The best way to solve the power crisis is with renewables like solar energy
Contractors install solar panels on a roof. It is cheaper to locate solar and other renewables closer to customers. Credit: Bloomberg/David Paul Morris
This guest essay reflects the views of Richard Kauffman, CEO of the Coalition for Green Capital, and former chairman of energy and finance for the State of New York.
The Department of Energy last month issued a dire assessment of America’s electric supply, predicting “a surge in power outages and a growing mismatch between electricity demand and supply … threatening America’s energy security.” Residential electricity prices are forecast to rise another 15% to 40% by 2030.
For 25 years, U.S. electricity use was flat. Two years ago, experts realized that we would need far more to power artificial intelligence data centers, robotic manufacturing, electric vehicles, and digital appliances.
Where will this new power come from? DOE says it’s committed to “all forms of energy that are affordable, reliable, and secure.” That sounds reasonable, but the Trump administration has taken steps to boost coal and discourage what can be the cheapest and fastest solution to adding electricity capacity: solar, wind and batteries to store power for when it’s needed most.
Examples abound. On Aug. 22, the Department of the Interior ordered work halted on the Revolution Wind project off Rhode Island. All offshore wind projects, including New York’s Empire Wind, are in jeopardy, increasing the risk of blackouts and higher electric bills.
The reconciliation bill passed in July pared tax credits for billions of dollars in solar and wind projects. The Environmental Protection Agency has been trying to terminate the contracts and freeze the bank accounts of organizations like ours, which received seed money from Congress for public-private partnerships to create more clean-power infrastructure.

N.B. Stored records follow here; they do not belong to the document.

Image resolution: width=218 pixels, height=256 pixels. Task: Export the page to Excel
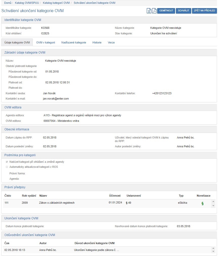[149, 11]
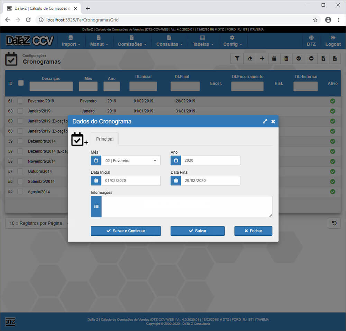Check the box for the Agosto/2014 row
346x331 pixels.
21,192
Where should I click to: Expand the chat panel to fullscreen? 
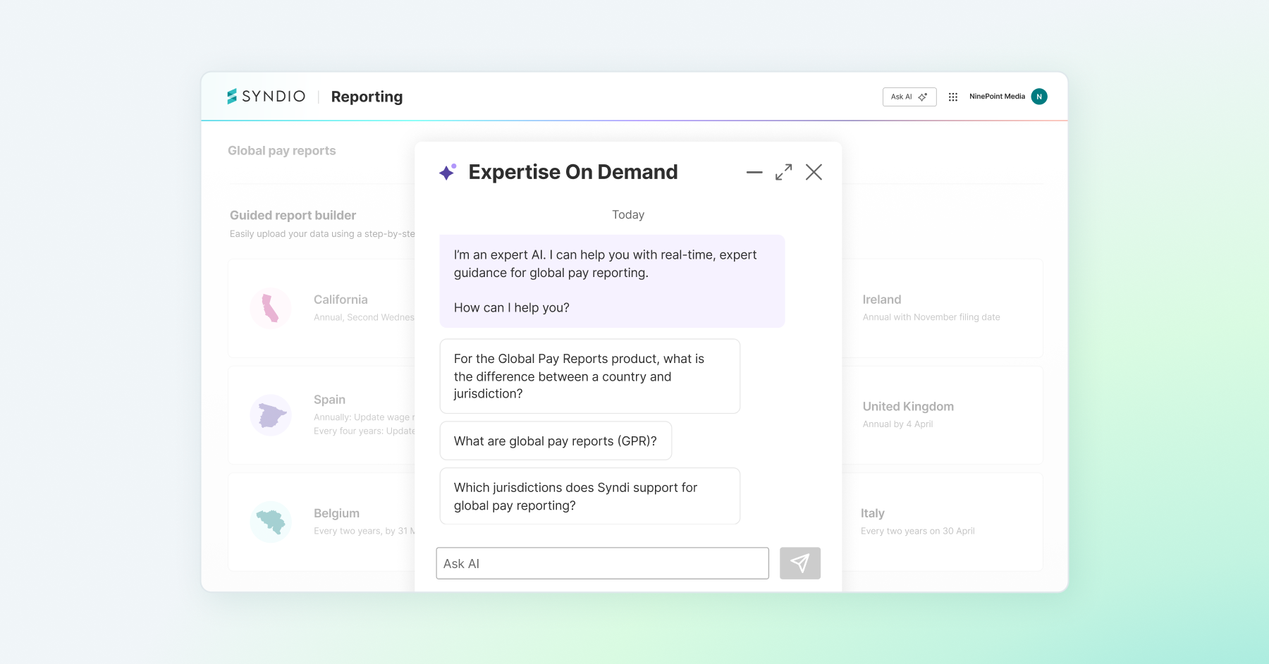click(x=783, y=172)
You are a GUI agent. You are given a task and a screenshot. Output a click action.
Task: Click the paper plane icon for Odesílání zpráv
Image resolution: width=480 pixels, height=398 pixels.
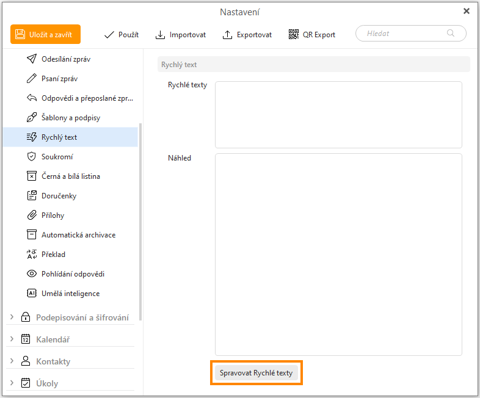32,59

Many Washington officials still see renewable energy as a luxury. That is an outmoded view. Solar and wind mitigate the effects of a changing climate, but think of that as a bonus. Renewables offer energy that can be transformed into electric power more quickly and less expensively than other sources.
Listen to John Ketchum, CEO of NextEra, America’s third-largest electricity provider with an enormous natural gas portfolio. He said earlier this year, “You can build a wind project in 12 months, a storage facility in 15, and, you know, a solar project in 18 months.” A new gas-fired power plant will take seven or eight years.
It is also cheaper to locate solar and other renewables closer to customers. Offshore wind projects are near population centers, avoiding the construction of expensive long-distance transmission lines. And distributed solar and batteries can be placed near other areas of demand, preventing costly grid upgrades.
Texas, America’s top oil and gas producer in America, has been rushing to add new energy infrastructure, but in the last four years it has come almost exclusively from solar, wind and batteries. Texas isn’t embracing these solutions to combat climate change but because these solutions are the quickest and least costly way to meet growing demand.
Traditional banks shun these small projects, so green banks have been created in about half the states, both blue and red. One of the largest is here in New York. With private partners, it’s mobilized $8 billion in projects, including 800 community solar installations that cut utility bills and add capacity to a strained electric grid.
Times have changed. Policymakers have to recognize that clean energy is also smart, fast and low-cost energy — the best way to boost jobs and national security as we tackle this new electricity crisis.
This guest essay reflects the views of Richard Kauffman, CEO of the Coalition for Green Capital, and former chairman of energy and finance for New York state.